> INPUT DATA
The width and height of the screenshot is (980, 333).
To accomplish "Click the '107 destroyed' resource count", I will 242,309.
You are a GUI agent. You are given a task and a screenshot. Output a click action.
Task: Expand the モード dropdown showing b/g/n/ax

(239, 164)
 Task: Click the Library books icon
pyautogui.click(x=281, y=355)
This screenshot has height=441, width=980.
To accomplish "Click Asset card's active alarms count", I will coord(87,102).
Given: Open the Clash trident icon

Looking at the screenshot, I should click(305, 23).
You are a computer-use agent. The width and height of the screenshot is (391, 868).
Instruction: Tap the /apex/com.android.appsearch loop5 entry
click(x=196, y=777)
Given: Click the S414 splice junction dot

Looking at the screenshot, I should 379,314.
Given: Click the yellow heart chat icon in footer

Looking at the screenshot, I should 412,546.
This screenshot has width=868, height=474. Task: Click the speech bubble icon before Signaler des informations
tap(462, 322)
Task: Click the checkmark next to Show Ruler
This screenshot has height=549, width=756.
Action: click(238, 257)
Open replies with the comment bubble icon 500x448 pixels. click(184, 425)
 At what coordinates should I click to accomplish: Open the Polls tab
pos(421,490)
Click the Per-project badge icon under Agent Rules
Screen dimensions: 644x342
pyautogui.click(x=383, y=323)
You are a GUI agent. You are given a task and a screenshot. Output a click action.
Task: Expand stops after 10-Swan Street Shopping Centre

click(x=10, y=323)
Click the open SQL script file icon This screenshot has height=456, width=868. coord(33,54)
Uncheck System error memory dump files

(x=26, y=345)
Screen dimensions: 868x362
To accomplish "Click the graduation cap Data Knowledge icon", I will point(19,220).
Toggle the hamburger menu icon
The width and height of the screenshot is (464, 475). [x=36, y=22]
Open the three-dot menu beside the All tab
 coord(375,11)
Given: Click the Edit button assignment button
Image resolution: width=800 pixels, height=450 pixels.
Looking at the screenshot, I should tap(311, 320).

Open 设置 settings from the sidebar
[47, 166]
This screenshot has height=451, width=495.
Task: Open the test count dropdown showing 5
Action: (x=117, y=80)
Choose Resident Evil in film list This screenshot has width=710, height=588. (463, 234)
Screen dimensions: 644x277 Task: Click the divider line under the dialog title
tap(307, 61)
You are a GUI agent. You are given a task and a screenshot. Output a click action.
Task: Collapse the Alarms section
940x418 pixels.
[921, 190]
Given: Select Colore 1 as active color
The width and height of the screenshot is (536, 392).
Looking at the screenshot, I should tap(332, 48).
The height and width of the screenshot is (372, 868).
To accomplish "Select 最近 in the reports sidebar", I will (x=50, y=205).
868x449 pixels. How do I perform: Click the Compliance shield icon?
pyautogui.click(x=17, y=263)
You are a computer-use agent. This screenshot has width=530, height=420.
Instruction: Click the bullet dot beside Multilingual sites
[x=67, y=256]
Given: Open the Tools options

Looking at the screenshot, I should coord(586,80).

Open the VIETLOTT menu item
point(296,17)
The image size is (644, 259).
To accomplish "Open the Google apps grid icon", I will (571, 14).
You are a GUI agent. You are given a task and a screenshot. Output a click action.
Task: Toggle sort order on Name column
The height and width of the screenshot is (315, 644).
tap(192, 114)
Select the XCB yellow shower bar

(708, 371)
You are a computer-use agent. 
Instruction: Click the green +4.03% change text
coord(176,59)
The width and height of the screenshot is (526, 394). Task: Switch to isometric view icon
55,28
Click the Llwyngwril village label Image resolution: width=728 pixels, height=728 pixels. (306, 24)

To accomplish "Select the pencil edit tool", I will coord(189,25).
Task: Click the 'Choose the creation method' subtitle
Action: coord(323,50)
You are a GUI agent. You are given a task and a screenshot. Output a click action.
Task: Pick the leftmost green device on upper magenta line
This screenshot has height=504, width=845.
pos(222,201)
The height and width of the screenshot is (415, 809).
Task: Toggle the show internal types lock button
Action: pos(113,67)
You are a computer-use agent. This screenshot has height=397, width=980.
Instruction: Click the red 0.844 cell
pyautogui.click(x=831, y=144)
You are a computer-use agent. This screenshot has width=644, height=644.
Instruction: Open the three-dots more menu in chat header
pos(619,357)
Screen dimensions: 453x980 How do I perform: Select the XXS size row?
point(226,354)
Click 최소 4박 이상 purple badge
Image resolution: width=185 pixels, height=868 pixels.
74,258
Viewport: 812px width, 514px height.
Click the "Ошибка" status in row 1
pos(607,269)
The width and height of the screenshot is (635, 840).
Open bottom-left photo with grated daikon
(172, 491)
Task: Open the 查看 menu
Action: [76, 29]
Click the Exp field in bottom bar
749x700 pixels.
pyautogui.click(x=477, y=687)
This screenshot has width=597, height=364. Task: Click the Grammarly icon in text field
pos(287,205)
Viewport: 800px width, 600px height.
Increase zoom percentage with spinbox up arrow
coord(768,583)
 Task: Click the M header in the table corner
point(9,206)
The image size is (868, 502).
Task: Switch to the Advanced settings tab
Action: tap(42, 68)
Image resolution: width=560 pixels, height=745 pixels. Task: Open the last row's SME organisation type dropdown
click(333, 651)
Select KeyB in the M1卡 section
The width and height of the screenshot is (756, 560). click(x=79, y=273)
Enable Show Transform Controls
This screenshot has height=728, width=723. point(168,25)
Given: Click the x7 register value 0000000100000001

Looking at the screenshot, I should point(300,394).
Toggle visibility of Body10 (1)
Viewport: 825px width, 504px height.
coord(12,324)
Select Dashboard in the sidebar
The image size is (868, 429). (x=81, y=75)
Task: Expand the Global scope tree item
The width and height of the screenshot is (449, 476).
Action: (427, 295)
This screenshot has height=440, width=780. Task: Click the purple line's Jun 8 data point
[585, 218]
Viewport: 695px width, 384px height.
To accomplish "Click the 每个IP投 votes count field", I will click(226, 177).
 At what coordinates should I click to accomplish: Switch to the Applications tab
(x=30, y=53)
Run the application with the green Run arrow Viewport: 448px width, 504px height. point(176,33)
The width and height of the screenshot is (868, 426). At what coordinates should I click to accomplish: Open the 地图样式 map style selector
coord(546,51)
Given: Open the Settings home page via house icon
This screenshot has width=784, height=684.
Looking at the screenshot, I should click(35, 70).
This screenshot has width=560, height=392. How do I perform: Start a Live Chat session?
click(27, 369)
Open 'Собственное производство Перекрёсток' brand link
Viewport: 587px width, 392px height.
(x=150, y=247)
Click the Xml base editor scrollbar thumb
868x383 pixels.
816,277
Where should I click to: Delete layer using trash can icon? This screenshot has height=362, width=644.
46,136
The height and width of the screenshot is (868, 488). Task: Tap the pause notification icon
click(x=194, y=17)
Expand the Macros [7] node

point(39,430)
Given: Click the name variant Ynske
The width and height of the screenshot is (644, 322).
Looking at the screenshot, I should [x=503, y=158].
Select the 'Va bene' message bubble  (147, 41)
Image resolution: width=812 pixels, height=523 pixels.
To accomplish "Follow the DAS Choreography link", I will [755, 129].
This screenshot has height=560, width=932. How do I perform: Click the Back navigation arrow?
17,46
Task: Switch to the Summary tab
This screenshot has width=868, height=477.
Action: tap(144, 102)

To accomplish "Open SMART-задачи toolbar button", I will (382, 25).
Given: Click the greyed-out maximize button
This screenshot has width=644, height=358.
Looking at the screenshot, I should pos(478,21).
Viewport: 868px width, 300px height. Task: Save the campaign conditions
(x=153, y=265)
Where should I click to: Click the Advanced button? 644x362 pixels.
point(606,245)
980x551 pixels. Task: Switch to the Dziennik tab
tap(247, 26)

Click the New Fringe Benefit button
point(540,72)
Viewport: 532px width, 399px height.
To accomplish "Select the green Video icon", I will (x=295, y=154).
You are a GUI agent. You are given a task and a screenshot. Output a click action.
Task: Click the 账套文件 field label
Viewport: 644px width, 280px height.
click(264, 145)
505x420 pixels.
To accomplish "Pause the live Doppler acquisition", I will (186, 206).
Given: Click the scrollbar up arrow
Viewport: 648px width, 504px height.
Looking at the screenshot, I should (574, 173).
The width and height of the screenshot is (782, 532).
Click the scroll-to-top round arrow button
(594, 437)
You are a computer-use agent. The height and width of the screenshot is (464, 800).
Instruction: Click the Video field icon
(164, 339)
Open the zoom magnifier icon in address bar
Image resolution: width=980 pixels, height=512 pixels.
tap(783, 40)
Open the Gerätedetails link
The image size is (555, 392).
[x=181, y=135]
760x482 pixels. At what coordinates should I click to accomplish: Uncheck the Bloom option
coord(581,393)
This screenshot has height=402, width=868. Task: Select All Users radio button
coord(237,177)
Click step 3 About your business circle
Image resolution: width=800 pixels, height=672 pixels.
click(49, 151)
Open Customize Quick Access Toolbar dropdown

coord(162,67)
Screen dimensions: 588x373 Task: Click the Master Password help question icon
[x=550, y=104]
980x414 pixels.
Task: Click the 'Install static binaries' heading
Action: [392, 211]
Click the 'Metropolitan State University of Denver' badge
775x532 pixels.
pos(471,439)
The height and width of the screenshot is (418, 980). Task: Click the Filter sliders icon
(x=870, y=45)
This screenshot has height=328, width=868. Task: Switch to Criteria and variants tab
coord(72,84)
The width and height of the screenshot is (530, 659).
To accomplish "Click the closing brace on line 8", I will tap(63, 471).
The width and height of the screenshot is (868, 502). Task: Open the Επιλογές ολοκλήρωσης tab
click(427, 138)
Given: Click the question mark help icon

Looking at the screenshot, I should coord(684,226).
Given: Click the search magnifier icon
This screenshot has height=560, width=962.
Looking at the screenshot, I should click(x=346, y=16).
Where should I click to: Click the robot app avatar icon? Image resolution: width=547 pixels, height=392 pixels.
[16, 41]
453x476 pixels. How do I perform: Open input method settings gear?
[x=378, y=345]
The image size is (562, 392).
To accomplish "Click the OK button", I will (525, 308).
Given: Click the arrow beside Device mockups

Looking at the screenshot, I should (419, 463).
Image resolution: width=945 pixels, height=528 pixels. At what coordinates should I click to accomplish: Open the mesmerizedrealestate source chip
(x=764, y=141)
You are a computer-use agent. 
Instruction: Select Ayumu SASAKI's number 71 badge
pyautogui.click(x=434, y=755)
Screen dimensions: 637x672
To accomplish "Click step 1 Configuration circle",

> PROBLEM DESCRIPTION
Of the entries above, transcribe exactly those lines that fall between the line containing "Click the Per-project" and the line containing "Given: Click the Edit", together with those two lines.

> SOLUTION TO THIS TASK
Click the Per-project badge icon under Agent Rules
Screen dimensions: 644x342
pyautogui.click(x=383, y=323)
You are a GUI agent. You are given a task and a screenshot. Output a click action.
Task: Expand stops after 10-Swan Street Shopping Centre

click(x=10, y=323)
Click the open SQL script file icon This screenshot has height=456, width=868. coord(33,54)
Uncheck System error memory dump files

(x=26, y=345)
Screen dimensions: 868x362
To accomplish "Click the graduation cap Data Knowledge icon", I will point(19,220).
Toggle the hamburger menu icon
The width and height of the screenshot is (464, 475). [x=36, y=22]
Open the three-dot menu beside the All tab
 coord(375,11)
Given: Click the Edit button assignment button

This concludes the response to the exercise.